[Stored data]
[Start of section]
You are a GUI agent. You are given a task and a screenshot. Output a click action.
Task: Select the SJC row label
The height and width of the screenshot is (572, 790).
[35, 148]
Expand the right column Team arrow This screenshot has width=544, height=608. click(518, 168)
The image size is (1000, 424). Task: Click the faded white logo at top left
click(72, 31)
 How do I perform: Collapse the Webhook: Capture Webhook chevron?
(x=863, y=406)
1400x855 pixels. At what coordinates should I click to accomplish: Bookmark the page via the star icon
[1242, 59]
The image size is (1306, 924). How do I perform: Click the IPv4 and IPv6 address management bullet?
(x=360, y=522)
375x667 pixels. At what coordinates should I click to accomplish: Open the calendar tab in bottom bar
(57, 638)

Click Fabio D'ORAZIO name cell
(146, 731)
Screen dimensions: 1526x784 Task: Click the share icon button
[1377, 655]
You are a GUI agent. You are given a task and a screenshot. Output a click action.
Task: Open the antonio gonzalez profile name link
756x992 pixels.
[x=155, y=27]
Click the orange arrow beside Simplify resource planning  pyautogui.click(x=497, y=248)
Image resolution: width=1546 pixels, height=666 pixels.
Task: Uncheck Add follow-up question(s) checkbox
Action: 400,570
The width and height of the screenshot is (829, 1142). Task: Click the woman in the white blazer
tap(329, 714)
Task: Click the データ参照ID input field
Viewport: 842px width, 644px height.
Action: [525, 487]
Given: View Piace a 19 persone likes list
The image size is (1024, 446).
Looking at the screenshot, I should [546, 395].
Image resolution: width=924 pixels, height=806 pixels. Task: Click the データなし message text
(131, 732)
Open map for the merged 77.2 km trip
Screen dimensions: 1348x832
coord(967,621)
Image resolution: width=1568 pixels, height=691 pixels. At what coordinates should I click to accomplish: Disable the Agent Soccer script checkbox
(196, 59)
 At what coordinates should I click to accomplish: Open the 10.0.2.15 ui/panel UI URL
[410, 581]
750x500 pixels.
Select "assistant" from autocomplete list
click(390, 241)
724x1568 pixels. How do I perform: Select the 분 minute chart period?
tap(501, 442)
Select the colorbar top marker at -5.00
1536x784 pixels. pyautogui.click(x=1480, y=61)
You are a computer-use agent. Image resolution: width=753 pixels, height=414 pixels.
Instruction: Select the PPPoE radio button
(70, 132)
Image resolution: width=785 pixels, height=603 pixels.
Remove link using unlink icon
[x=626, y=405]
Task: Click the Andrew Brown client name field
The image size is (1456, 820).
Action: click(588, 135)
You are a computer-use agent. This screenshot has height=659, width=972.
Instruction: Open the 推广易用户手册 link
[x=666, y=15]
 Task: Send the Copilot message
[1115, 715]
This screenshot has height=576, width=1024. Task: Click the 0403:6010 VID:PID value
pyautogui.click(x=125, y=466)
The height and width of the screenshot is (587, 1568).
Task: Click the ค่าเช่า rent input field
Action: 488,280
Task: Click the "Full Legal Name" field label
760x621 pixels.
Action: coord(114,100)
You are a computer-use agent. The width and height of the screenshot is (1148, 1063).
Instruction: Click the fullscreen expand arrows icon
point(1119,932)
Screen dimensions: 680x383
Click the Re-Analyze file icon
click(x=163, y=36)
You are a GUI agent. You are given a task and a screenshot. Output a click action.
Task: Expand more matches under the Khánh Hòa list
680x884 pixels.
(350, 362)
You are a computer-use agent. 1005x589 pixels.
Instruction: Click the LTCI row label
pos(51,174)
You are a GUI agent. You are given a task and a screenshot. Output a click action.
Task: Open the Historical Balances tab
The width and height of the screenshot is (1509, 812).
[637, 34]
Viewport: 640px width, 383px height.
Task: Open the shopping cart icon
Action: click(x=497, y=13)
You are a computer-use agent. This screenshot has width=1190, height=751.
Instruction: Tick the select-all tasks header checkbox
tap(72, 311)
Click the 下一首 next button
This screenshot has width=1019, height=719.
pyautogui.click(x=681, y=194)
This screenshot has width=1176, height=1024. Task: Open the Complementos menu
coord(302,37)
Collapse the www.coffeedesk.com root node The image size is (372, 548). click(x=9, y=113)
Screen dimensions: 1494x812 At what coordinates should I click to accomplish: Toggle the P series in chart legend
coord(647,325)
[End of section]
→ **What to do**
Find each line in the records above that contains "computer", and copy it.

→ **Finished task**
You are a computer-use agent. Image resolution: width=753 pixels, height=414 pixels.
You are a computer-use agent. This screenshot has height=659, width=972.
You are a computer-use agent. The width and height of the screenshot is (1148, 1063).
You are a computer-use agent. 1005x589 pixels.
You are a computer-use agent. This screenshot has width=1190, height=751.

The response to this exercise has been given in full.